Instrucciones de la tarea: Prosigue el artículo de opinión sobre la desconfianza de los ciudadanos hacia la clase política a partir de su último párrafo.

Extracto del documento:
------------------------

JOSÉ ANTONIO ZARZALEJOS-EL CONFIDENCIAL
Lo peor que podría ocurrir es que la clase política transfiera a los ciudadanos sus responsabilidades y les impongan votar hasta que las urnas solucionen su incapacidad
El divorcio emocional entre la clase política y los ciudadanos se ha convertido en España en un tema social y político de grave importancia. Según un estudio de la Fundación BBVA, publicado el pasado martes, los ciudadanos suspenden la calidad de la democracia con una nota peor que la alemana (4,6 sobre 10) y similar a la italiana y la francesa. El dato es preocupante pero lo es más que hasta el 82% de los consultados considere que los políticos “se centran en su interés”, al tiempo de que persiste la sensación de una corrupción generalizada. El colectivo de los políticos se convierte en el que menor confianza suscita. Antes, el CIS detectó que un 38,1% de los consultados los situaban entre los tres primeros problemas del país.
¿Tiene la sociedad la clase dirigente que se merece? Una buena pregunta que suele contestarse con cierta rutina intelectual: sí porque los políticos son su reflejo. Sin embargo, es dudoso que ese perezoso diagnóstico sea certero. El filósofo canadiense Alain Deneault ha publicado un interesante ensayo titulado “Mediocracia” (editorial Turner) que define como “la palabra que designa un orden mediocre que se establece como modelo”. Según este autor, la mediocridad crea un clan para desempeñar el poder que no impugna ni “la incapacidad ni la incompetencia”. La obra es de denuncia, como otras suyas anteriores, pero esta última sobre la mediocridad coincide con un sentir apesadumbrado muy transversal en nuestro país en su actual coyuntura política.
No puede ni debe ocultarse la realidad de la decepción que causan los políticos, especialmente cuando defraudan las más elementales expectativas sociales. Ahí están reacciones populares airadas que reclaman que los diputados no cobren en los periodos de suspensión de las actividades parlamentarias; las que rechazan recibir propaganda e información de carácter electoral y las que se apuntan activamente a la abstención como una forma consciente de expresar su protesta y malestar.

------------------------

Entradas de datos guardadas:
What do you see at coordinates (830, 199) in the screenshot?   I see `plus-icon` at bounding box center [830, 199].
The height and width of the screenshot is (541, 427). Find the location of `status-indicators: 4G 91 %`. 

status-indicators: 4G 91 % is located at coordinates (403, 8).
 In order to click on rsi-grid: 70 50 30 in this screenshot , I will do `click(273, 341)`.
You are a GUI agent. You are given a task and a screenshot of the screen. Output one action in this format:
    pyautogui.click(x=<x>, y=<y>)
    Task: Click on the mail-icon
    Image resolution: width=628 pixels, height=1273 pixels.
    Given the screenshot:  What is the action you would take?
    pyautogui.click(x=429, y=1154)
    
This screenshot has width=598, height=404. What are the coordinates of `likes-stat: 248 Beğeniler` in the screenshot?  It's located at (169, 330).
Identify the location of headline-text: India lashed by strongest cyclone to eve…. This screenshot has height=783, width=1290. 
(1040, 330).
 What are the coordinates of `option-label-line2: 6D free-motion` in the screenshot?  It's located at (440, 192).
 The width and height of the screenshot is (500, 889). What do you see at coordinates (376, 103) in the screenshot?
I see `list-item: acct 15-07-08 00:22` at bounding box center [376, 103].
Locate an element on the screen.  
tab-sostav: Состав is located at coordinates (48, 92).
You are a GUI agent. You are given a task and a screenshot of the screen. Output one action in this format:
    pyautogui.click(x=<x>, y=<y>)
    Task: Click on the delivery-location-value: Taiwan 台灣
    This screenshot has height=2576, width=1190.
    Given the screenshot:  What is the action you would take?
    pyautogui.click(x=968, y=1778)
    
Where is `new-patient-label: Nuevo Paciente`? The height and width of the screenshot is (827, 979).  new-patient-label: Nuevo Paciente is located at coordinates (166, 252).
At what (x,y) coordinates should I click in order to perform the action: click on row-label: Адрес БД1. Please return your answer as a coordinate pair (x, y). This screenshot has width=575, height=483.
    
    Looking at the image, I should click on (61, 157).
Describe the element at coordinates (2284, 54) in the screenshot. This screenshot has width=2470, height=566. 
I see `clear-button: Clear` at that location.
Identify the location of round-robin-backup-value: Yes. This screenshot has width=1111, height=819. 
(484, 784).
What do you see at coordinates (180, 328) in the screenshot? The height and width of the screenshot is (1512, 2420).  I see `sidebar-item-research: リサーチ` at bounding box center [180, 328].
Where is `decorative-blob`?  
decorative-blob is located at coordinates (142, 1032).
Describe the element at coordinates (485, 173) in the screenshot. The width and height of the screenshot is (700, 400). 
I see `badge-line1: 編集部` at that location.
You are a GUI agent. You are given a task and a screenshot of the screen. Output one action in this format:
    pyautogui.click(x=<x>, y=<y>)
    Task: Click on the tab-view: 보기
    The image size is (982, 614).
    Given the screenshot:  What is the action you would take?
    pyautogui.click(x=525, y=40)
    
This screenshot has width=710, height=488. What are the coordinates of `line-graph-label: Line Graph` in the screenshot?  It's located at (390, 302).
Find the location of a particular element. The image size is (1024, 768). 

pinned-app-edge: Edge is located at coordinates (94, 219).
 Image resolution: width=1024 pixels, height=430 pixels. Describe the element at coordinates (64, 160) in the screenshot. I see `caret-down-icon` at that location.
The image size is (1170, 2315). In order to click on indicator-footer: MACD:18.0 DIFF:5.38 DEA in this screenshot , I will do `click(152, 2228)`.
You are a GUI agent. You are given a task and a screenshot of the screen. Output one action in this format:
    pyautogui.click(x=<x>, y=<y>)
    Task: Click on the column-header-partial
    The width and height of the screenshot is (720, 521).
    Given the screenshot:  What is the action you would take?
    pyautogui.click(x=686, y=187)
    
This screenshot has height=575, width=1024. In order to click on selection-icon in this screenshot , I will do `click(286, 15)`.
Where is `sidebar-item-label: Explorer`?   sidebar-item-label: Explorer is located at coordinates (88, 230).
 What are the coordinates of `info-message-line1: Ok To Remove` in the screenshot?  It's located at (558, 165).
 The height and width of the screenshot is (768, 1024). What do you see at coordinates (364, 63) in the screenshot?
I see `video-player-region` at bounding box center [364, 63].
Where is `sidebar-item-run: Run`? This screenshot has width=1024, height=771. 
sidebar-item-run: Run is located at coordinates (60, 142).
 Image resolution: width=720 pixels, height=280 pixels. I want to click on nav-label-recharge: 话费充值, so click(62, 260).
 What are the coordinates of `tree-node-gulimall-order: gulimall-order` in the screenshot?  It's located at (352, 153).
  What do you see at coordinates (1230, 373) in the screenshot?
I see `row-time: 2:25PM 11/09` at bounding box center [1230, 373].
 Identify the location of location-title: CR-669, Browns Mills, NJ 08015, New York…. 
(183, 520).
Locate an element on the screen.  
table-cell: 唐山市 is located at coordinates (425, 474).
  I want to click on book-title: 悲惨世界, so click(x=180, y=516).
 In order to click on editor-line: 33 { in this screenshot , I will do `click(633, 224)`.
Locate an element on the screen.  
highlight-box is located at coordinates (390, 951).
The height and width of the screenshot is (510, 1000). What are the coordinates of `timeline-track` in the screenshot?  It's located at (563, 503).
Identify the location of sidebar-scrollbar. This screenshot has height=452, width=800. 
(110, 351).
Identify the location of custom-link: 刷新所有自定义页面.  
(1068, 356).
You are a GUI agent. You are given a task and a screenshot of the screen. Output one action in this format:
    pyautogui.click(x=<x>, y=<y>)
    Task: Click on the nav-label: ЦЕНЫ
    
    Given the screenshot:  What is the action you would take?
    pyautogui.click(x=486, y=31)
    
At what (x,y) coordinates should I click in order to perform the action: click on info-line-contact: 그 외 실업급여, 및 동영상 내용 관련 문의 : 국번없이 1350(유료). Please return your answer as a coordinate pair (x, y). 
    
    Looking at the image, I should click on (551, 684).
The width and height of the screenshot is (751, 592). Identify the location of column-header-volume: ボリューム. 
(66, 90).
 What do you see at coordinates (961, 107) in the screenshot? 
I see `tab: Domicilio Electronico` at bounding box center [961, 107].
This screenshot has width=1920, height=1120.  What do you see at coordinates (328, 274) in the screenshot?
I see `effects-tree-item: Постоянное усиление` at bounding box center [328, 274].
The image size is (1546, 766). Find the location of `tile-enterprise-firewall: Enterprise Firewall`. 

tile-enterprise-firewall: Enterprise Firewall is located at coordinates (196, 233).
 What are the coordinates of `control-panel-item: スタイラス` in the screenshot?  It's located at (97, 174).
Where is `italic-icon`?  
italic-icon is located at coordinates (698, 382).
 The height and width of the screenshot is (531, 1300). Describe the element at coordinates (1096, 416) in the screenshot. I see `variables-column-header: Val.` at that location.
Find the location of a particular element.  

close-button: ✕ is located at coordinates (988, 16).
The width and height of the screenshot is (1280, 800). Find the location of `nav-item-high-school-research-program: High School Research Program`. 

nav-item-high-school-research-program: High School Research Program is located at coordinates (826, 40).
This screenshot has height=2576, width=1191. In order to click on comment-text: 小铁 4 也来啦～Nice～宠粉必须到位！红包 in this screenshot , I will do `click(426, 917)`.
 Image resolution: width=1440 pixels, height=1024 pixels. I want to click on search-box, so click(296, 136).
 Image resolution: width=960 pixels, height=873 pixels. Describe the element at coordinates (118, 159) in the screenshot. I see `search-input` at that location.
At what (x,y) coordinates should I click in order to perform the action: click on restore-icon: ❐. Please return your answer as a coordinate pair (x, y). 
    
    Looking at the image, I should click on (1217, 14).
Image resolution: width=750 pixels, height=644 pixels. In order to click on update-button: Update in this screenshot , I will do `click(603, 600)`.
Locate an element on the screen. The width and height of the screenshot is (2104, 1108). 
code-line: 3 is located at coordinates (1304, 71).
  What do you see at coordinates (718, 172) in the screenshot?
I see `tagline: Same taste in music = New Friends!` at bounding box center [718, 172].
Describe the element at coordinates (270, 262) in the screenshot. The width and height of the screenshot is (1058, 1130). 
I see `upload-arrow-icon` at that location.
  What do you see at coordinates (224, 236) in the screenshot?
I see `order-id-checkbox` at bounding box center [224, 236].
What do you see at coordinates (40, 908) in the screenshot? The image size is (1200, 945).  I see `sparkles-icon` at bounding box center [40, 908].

------------------------

Respuesta:
Arturo Pérez Reverte traducía el significado de la mediocridad con unas reflexiones atinadas. Decía: “en la sociedad occidental, el héroe tiene mala prensa. Toda diferencia es perseguida. En España especialmente la inteligencia es pecado, no actuar en rebaño es un pecado. Del mundo tienen que tirar las elites, las masas no tiran del mundo, y esas elites las están exterminando en el colegio porque las están acomplejando y haciéndoles sentirse culpables. Esa inteligencia aplastada es molesta, incomoda en la política, en la cultura, en todo”.
La “mediocracia”, a tenor de una comprobación empírica, se ha instalado en las instancias de decisión. Pero la alternativa no es la que han escogido algunas sociedades apuntándose a regímenes iliberales, entregando la suerte del país a “hombres fuertes”, hiperlíderes que proponen democracias por aclamación, directas, que excitan la denominada “antipolítica”. Esas reacciones pendulares son puramente emotivas y sus resultados, devastadores. Un Donald Trump, o un Boris Johnson, o un Jair Bolsonaro, son respuestas erróneas a problemas ciertos. Y conducen a sus sociedades a escenarios distópicos.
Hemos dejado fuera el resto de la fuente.